A new rail yard on in Jeffersonville will serve as a transfer and loading terminal for Louisville & Indiana Railroad Co. [Business First]

The New Albany City Council will introduce two ordinances and one resolution at Monday’s meeting. [News & Tribune]

School Board Made Anti-Transparency Move, Horne & Jones The Ringleaders

On Thursday, February 11th, there will be an Open Records Training Session for members of the Metro Council and their staff in Council Chambers beginning at 12:30pm. This session will be for informational and instructional purposes only and will update any changes in the Open Records Law of the Commonwealth of Kentucky. It will also cover Metro Government Guidelines for Social Media. [Press Release]

Surprise! David Jones, Stephanie Horne and crew want to stifle open discussion of issues at Jefferson County Board of Education meetings. [WDRB]

The agency that Metropolitan Sewer District Executive Director Tony Parrott led in Cincinnati before coming to Louisville is going to get a state audit following a Gannett newspaper’s investigation of its finances. [C-J/AKN]

Another day, another fun shooting here in Compassionate City! This time it was a postal worker in the West End. [WHAS11]

Less than a week after Rand Paul ended his presidential campaign, some of the Kentucky senator’s top supporters in the state legislature have backed Marco Rubio ahead of the state’s Republican presidential caucus next month. [H-L]

What a fun day of shooting yesterday turned out to be. [WLKY]

Hillary Clinton is concerned for the future of women’s reproductive rights. [HuffPo]

A new mayor was elected in Shepherdsville, hours after the former mayor resigned. [WAVE3]

Jefferson County Public Schools superintendet Donna Hargens wants authority to hire principals without Site-Based Decision-Making council input. But we discovered Hargens has a terrible track record of hiring the worst of the worst when there’s no SBDM accountability. [The ‘Ville Voice]

Federal officials say Kentucky could have to return more than $57 million in unused grant money because of Republican Gov. Matt Bevin’s decision to dismantle kynect. [WFPL]

Much has been said about the dangers of oil trains following several high-profile accidents, including a fiery 2013 crash in Quebec that killed 50 people. Now a report from Greenpeace points to another potential hazard that could be even deadlier: chlorine trains. [Click the Clicky]

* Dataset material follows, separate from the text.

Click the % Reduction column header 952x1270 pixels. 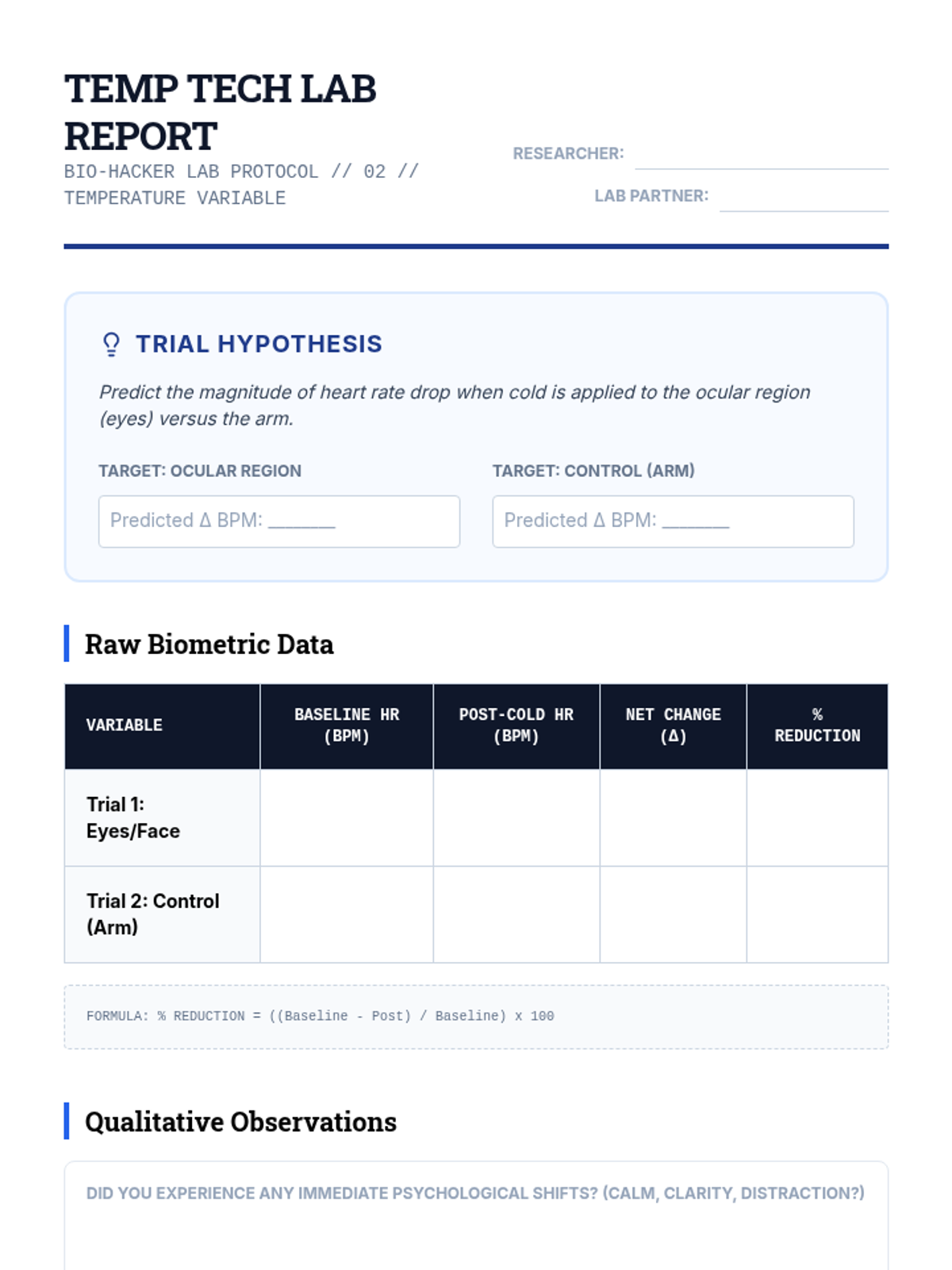pyautogui.click(x=817, y=725)
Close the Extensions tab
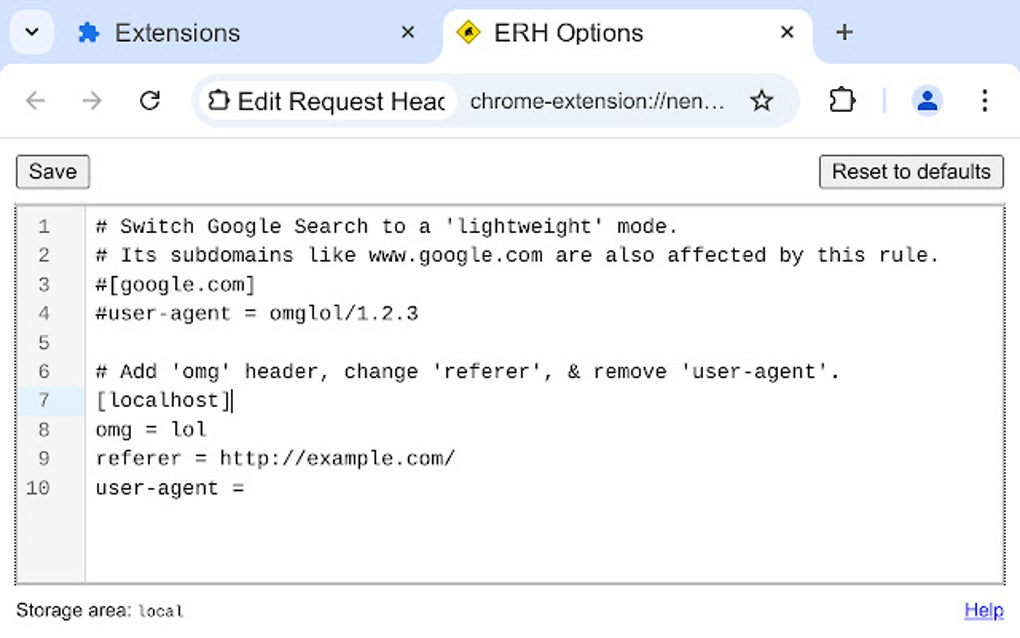1020x638 pixels. click(408, 32)
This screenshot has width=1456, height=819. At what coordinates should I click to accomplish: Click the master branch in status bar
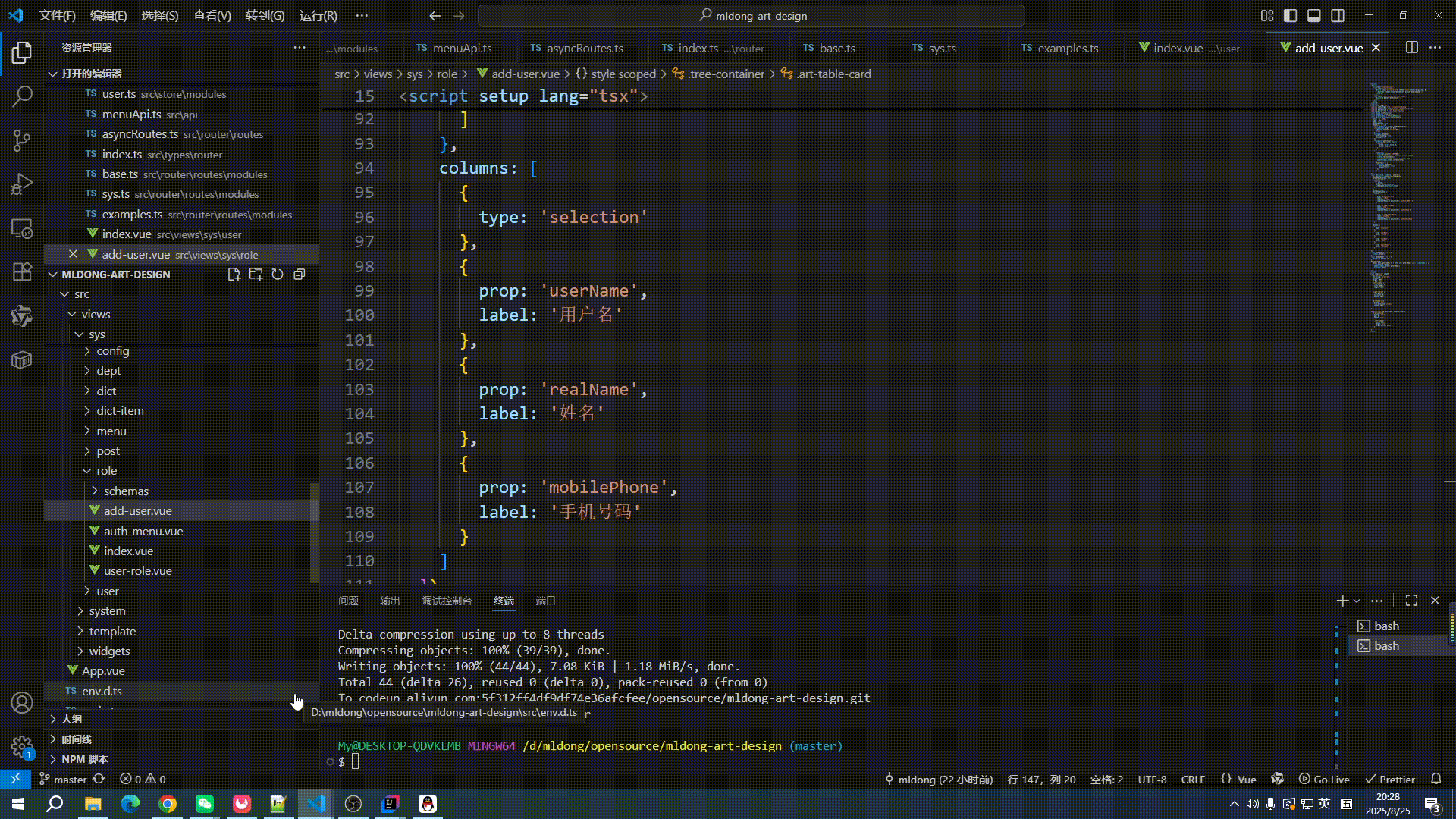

Louisville-based Al J. Schneider Co. has hired Louisville real estate firm CBRE Group Inc. of Louisville to assess the possible sale of its downtown Louisville office properties, which includes the 25-story Waterfront Plaza and One Riverfront Plaza on Main Street. [Business First]

River Valley Middle School eighth-graders got a close look Friday at what careers in STEM fields could look like. [News & Tribune]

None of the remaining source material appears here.